Lorsque l’on passe 75% d’un film à se dire « N’importe quoi… », le dernier
quart d’heure devient un détail, à l’image de ceux qui ont malheureusement souligné
les carences du scénario.
Ainsi s’est achevé mon PIFFF 2012, trop vite après avoir
commencé trop tardivement. Mais 2013 sera certainement une année différente, si
la fin du monde nous est épargnée, non ?
4 commentaires:
rendez vous au pifff 3 alors ! :)
en effet j'ai moi aussi été déçu par celui là...
Il y avait de quoi Phil. Dommage qu'on ne s'y soit pas croisé !
Rah punaise ! Je le suis depuis un moment ce film, Joko Anwar étant un cinéaste que je trouve intéressant. Je voulais même profiter du PIFFF pour le voir mais j'étais pris. Entre toi qui le descends et notre ami Nico (de Filmosphere) qui en disait du bien...

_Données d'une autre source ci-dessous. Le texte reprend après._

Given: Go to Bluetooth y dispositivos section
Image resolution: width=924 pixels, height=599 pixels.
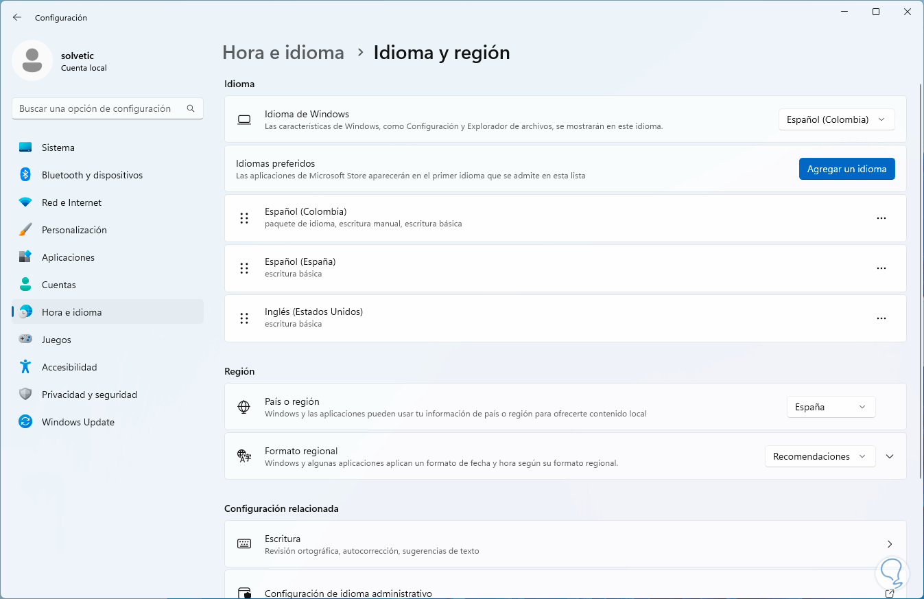Looking at the screenshot, I should coord(92,175).
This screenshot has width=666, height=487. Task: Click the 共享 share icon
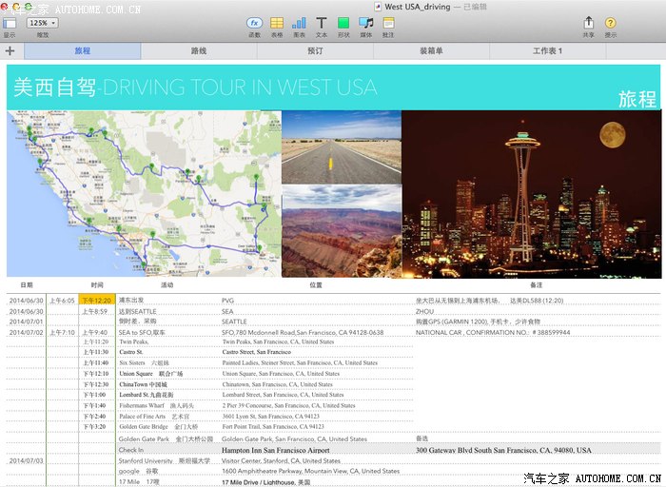(589, 23)
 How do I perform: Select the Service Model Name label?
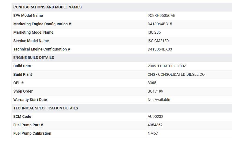[x=31, y=41]
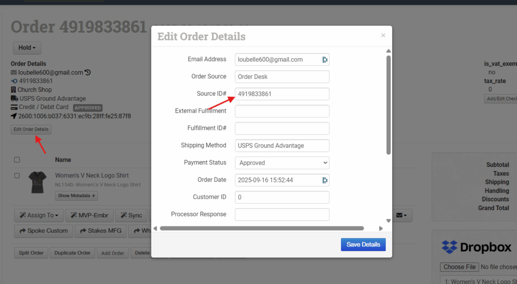The width and height of the screenshot is (517, 284).
Task: Open the Hold folder dropdown
Action: point(27,48)
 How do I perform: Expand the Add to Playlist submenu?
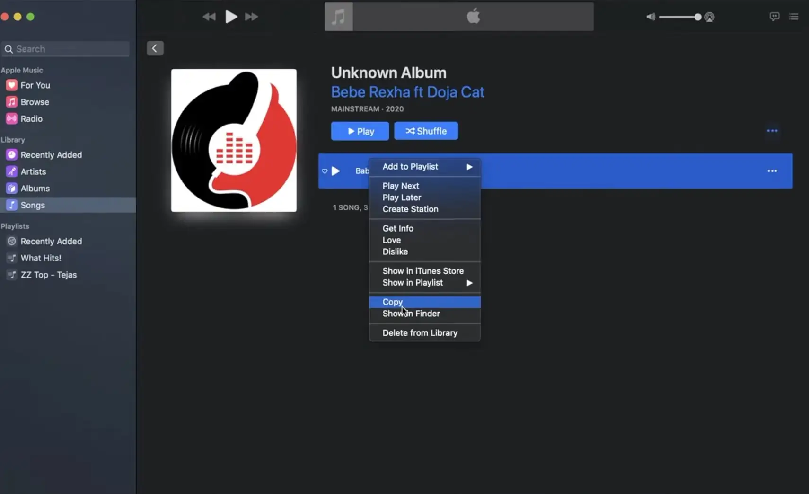point(424,167)
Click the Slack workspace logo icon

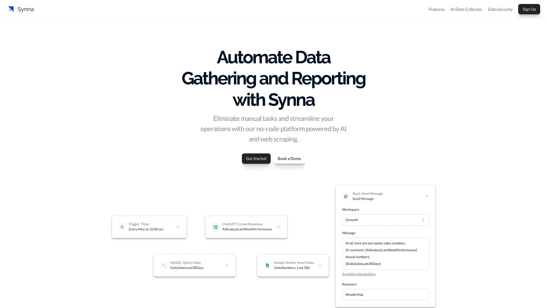pos(346,196)
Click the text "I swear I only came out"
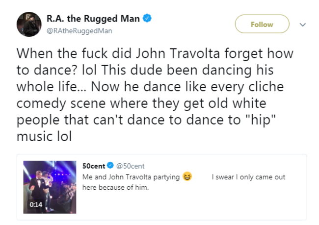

Sinon voici un court-métrage tendance horrifique du réal' : "Grave Torture" (2012). Il y a une présentation de deux gus puis le court démarre vers les 50 secondes. Pas mal. Plutôt angoissant.
http://www.youtube.com/watch?v=672iO9Qh3-M
Nan mais Nico il a fumé sur ce coup-là ;) (Nico, si tu lis ça, je blague, hein, t'as le droit d'aimer le film).
Je le materai ce court-métrage en tout cas...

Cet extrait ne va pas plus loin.